Overall, if you can afford it, the Logitech is a better keyboard, as you can get it with your preferred type of switches, and it has dedicated macro keys and full RGB backlighting. However, if you don't mind compromising on those features, the Corsair is a good alternative that costs significantly less.
The best budget mechanical keyboard we've tested so far is the Redragon K552-RGB. This is a compact keyboard with an impressive build quality; it has double-shot ABS keycaps, giving it a heavy and robust feel. This keyboard is average for overall use, but like most mechanical keyboards we've tested, it's good enough for gaming. This keyboard is available in a variety of clicky blue switches, which offer good tactile feedback but can be noisy for some.
It comes with full RGB backlighting, but because it doesn't have a programmable software, the customization has to be done through the keyboard. Each key is customizable, and there are 18 different lighting effects. The keyboard is also available in eight different styles with various backlight colors, and you can get it in either black or white.
However, it doesn't have a great typing quality because the sound of the tactile click doesn't quite line up with the actuation point. The ergonomics are alright and the high build of the keyboard might require a wrist rest, which it doesn't come with. Overall, if you're looking for a decent gaming keyboard at an affordable price, this is a solid choice.
05/07/2020: Minor text and structure changes; no change in recommendations.

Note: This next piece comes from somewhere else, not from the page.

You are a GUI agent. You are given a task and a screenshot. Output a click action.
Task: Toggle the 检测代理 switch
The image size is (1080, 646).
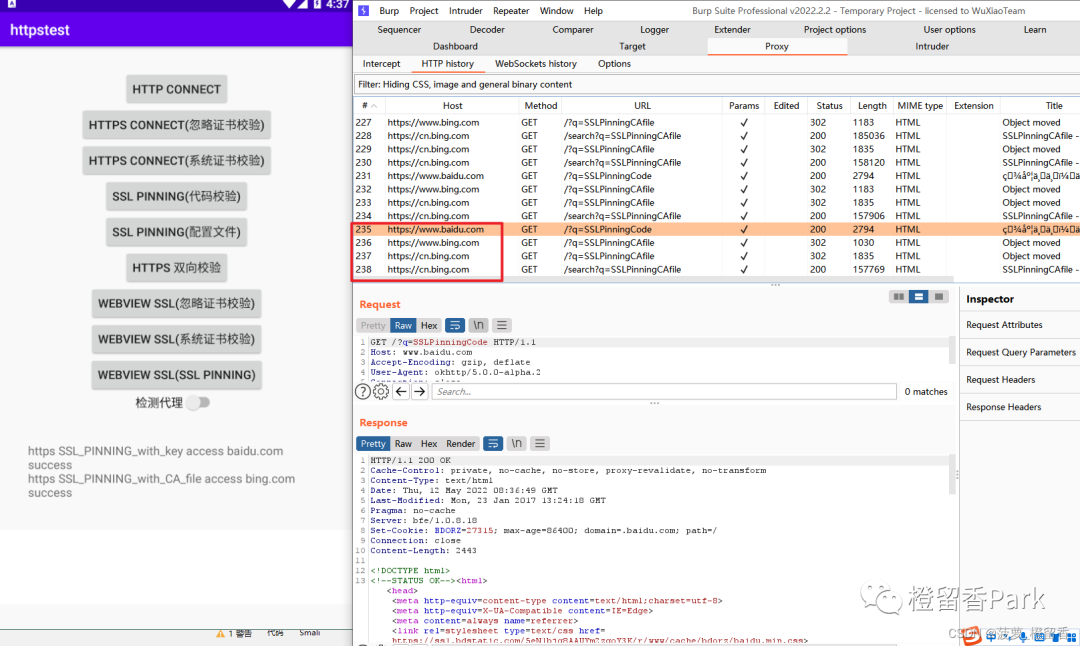(x=199, y=402)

04/16/2020: Replaced Logitech G613 LIGHTSPEED with Corsair K63 Wireless.
03/05/2020: Switched the K95 PLATINUM for the K95 PLATINUM XT.
Our recommendations above are what we think are currently the best mechanical keyboards for most people. We factor in the price (a cheaper product wins over a pricier one if the difference isn't worth it), feedback from our visitors, and availability (no keyboard that is difficult to find or almost out of stock everywhere).
If you would like to do the work of choosing yourself, here is the list of all our keyboard reviews. Be careful not to get too caught up in the details. While no product is perfect for every use, most keyboards are great enough to please almost everyone, and the differences are often not noticeable unless you really look for them. Be sure to know your key switch preferences before choosing.